Cheap and easy: fentanyl test strips show promise as new tool in B.C.’s struggle with overdose deaths
published on September 21, 2016 by Travis Lupick in The Georgia Straight
While Insite is still the only bricks-and-mortar location in Vancouver where one can obtain a testing strip for fentanyl, the kits are more easily available than most people know
Since mid-July, an experiment at Insite, Vancouver’s supervised-injection facility, has allowed drug users to test substances for fentanyl, a synthetic opioid that is largely responsible for B.C.’s fatal-overdose epidemic.
Last Sunday morning (September 18), the Straight watched a drug user take a tiny amount of white powder and place it in a small dish to which water was added. The individual then dipped a paper testing strip into the solution and gave it a little stir.
Less than one minute later, two lines appeared on the piece of paper. The white substance did not contain fentanyl, according to those two lines. If it had, only one line would have appeared.
That result was atypical.
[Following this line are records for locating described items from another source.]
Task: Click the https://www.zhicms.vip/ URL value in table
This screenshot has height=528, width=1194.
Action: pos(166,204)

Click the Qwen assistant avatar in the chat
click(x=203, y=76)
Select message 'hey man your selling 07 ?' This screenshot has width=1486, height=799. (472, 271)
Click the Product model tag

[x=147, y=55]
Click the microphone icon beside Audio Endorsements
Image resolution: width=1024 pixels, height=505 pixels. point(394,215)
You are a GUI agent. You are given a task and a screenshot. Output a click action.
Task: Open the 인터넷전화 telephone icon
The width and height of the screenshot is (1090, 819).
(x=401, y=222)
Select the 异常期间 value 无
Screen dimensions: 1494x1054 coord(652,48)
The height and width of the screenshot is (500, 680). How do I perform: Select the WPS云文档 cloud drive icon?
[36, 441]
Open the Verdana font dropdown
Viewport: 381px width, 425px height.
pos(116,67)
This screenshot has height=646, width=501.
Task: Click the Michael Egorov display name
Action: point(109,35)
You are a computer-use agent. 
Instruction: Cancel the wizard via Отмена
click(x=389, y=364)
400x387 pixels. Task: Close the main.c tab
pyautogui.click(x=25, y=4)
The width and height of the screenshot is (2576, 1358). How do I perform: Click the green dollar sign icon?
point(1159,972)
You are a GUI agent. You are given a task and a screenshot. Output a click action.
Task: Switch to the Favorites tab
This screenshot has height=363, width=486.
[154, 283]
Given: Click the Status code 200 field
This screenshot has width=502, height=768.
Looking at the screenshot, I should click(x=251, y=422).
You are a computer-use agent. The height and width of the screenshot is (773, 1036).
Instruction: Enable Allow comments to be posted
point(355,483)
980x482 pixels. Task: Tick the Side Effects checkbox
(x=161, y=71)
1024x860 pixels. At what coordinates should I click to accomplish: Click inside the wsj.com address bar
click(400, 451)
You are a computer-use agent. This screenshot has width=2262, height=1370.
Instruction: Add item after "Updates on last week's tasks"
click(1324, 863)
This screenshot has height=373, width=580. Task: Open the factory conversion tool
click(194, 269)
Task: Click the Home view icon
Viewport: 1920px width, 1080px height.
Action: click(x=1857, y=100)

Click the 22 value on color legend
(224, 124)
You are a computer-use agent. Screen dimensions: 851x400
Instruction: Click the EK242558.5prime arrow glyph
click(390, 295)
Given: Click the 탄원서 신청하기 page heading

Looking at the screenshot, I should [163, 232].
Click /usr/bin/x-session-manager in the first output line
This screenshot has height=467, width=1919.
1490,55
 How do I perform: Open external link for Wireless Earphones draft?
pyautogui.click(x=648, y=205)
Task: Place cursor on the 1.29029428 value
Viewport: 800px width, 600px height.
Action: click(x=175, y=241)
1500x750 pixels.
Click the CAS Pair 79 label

According to the latest data supplied by Vancouver Coastal Health (VCH), 85 percent of heroin mixtures (and 80 percent of all drugs) checked at Insite between July 7 and September 8 (332 checks) tested positive for fentanyl.
For now, the test strips are only available at Insite“”on East Hastings Street near Main Street””on a trial basis. They were designed for urinary analysis and adapted to test raw substances at VCH’s request. Questions remain about their effectiveness and impact on user behaviour, but Vancouver health authorities and practitioners told the Straight the test strips have “huge potential” as a new tool that could help bring the province’s skyrocketing rate of overdose deaths back under control.